Created on 05-25-2016 03:21 AM - edited 09-16-2022 03:21 AM
Hello,
I am porting an app from SQLServer to Impala. Microsoft say that when they compare strings they follow the ANSI/ISO SQL-92 specification (Section 8.2, <Comparison Predicate>, General rules #3). (see https://support.microsoft.com/en-us/kb/316626)
As far as I can tell Impala does not do this.
This simple script illustrates this
CREATE TABLE test (C1 CHAR(10));
insert into test (C1) VALUES ('ABC '); --note the trailing spaces here
select * from test where c1 = 'ABC'; --note I am not specifying them here
drop table test;
When run on SQLServer, I get the row back. Impala does not return it.
Is there a way to fix this?
Created 05-25-2016 11:40 PM
You are not doing anything wrong. I should have been more clear in my description of the workaround, sorry.
It seems like what you want is CHAR comparison semantics, but Impala currently does not provide that directly.
To avoid confusion, I'd recommend using the STRING type consistently. However, comparison of STRINGs are whitespace-sensitive, so you will have to work around that, e.g., by manually trimming the whitespace when doing comparisons.
So in your example, you'd have to change your query to:
select * from test where trim(c1) = 'ABC';
Created 05-25-2016 10:49 AM
Thanks for your report. This is a known issue:
https://issues.cloudera.org/browse/IMPALA-1652
The simplest workaround is to use the STRING data type instead.
Created 05-25-2016 11:27 PM
Hi,
I tried following your suggestion. This is my script
CREATE TABLE test (C1 STRING);
insert into test (C1) VALUES ('ABC '); --note the trailing spaces here
select * from test where c1 = 'ABC'; --note I am not specifying them here
drop table test;
This also doesnt work. What am I doing wrong?
Created 05-25-2016 11:40 PM
You are not doing anything wrong. I should have been more clear in my description of the workaround, sorry.
It seems like what you want is CHAR comparison semantics, but Impala currently does not provide that directly.
To avoid confusion, I'd recommend using the STRING type consistently. However, comparison of STRINGs are whitespace-sensitive, so you will have to work around that, e.g., by manually trimming the whitespace when doing comparisons.

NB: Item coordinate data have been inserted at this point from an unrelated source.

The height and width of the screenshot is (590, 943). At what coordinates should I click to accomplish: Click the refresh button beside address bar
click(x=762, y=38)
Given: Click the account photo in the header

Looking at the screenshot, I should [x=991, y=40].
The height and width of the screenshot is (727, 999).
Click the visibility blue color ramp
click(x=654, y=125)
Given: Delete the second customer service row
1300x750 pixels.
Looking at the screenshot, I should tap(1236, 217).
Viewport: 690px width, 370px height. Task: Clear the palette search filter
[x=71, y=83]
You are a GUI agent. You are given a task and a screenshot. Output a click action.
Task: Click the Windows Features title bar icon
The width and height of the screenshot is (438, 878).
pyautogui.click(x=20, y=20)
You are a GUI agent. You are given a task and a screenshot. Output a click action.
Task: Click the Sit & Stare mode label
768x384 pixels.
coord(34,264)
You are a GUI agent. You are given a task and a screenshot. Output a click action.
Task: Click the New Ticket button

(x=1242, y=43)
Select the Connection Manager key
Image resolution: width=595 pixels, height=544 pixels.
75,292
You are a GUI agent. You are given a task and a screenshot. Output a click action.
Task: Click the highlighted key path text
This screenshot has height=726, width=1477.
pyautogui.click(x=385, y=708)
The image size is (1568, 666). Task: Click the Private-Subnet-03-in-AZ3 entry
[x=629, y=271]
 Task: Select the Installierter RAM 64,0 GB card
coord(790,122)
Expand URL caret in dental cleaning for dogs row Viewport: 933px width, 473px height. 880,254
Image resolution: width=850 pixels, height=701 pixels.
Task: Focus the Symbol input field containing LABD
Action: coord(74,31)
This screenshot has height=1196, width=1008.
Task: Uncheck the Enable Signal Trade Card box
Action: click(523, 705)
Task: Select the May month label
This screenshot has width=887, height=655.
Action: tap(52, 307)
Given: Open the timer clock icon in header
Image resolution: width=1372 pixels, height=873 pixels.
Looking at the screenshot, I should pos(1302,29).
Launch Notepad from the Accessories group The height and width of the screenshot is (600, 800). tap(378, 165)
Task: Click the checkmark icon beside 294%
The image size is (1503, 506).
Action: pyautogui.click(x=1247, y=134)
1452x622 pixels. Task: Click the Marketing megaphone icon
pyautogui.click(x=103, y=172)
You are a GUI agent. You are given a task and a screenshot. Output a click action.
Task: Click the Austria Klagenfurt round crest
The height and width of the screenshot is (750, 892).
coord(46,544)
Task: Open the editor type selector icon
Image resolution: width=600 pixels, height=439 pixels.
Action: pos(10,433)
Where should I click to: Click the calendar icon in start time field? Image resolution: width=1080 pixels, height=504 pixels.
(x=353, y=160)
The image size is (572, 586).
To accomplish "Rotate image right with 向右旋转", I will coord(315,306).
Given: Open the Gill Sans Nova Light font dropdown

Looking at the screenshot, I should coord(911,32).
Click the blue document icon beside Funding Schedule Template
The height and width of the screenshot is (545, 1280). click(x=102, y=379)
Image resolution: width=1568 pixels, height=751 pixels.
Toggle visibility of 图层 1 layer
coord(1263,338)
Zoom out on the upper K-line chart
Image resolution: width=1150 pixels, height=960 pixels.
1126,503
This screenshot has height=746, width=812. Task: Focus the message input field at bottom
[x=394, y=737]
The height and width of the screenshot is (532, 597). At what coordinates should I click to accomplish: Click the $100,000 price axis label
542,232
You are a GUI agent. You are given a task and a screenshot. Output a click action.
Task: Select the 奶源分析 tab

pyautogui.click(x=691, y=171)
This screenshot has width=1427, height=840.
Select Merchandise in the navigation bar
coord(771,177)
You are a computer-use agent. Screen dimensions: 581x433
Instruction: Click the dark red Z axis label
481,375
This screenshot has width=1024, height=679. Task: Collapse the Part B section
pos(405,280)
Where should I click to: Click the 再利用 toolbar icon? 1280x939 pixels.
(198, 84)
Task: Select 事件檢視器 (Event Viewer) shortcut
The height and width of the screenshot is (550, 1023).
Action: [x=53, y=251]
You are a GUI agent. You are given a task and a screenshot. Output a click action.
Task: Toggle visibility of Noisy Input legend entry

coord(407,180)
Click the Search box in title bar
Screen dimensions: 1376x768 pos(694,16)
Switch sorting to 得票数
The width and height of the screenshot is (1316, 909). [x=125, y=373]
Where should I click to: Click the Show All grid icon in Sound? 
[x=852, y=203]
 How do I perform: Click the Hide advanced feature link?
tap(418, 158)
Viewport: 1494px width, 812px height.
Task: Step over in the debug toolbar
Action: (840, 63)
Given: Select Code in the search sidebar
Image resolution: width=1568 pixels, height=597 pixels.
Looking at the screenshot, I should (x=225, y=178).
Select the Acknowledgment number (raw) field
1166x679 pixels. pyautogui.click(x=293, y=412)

So in your example, you'd have to change your query to:
select * from test where trim(c1) = 'ABC';
Created 05-26-2016 12:02 AM
Ok, that makes sense now. This solution does also work with CHAR type guess. The other alternative is to pad out the literal, which in my particular case is easier.
Thanks for the prompy reply.
Created 05-26-2016 12:10 AM
You're welcome. Sorry for the inconvenience.